You can generate that table by two nested for loops, and then run through the table collecting the sums with multiple solutions.
I'd suggest calculating the powers in outer loops (EDIT: Moved calculations out of the for loops):
int x3, y3, z3;
for( int x = 1; x <= 20; ++x ) {
x3 = x * x * x;
for( int y = x + 1; y <= 21; ++y ) {
y3 = y * y * y;
for( int z = x + 1; z <= y - 1; ++z ) {
z3 = z * z * z;
for( int t = z; t <= y - 1; ++t ) {
if( x3 + y3 == z3 + t*t*t ) {
cout << x << ", " << y << ", " << z << ", " << t << endl;
}
}
}
}
}
Anyway, why do you want to optimize (at least for this example)? This runs in 20 ms on my PC... So I guess you have similar problems at a larger scale.
As a general summary:
Calculate the cubes as you loop rather than at the end, thus int xcubed = x*x*x; just after the loop of x (similarly with y and z). This saves you calculating the same values multiple times. Put them in a table so you only calculate these once.

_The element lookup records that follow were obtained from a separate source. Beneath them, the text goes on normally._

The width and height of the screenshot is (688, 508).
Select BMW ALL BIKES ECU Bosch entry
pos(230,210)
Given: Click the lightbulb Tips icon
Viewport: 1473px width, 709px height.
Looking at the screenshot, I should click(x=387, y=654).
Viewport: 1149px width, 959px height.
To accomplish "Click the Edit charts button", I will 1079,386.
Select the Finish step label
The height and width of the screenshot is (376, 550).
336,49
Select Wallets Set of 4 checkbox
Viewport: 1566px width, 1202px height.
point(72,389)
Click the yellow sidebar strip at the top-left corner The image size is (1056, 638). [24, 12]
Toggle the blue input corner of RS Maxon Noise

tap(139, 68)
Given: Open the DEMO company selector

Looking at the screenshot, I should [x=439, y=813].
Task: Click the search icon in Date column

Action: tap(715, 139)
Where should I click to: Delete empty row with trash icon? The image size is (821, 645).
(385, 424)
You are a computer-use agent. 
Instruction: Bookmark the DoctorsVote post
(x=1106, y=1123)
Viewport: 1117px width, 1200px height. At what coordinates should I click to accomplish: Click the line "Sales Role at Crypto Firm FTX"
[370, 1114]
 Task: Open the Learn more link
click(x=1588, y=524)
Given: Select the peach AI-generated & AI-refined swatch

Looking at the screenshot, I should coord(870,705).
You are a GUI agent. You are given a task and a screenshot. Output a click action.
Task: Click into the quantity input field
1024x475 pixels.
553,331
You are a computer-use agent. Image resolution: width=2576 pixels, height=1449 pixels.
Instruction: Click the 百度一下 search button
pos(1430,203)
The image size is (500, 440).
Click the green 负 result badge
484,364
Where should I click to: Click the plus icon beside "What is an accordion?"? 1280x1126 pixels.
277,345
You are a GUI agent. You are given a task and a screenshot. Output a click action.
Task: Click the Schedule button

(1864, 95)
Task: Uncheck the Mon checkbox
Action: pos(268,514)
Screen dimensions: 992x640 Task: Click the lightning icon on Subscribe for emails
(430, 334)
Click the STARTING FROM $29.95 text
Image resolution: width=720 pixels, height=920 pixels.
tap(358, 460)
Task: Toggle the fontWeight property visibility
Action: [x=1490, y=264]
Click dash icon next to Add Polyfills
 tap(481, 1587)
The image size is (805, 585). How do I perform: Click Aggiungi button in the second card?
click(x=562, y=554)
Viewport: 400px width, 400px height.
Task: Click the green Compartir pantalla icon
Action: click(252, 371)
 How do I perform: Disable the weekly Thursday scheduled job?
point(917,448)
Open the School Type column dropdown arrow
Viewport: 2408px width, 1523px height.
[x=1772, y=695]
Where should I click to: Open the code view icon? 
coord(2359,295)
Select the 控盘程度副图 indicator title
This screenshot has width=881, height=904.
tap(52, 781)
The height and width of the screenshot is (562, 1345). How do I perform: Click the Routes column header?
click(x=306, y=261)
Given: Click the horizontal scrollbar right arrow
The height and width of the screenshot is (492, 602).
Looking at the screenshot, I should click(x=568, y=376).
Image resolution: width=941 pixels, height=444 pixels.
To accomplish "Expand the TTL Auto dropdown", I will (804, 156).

Create a table of sums of cubes, using a hash_table of some extent, and let it hold duplicates (not to be confused with a hashed-collision).
Any that has a duplicate is a solution.
1729 should come up as one of your solutions by the way. 1 cubed plus 12 cubed and also 9 cubed + 10 cubed.
To test performance you could of course pick a much higher value of maxsum (as well as run it several times).
The algorithm is strictly O(N^2/3). (2/3 because you go only to the cube-root of N and then it is O(m^2) on that smaller range).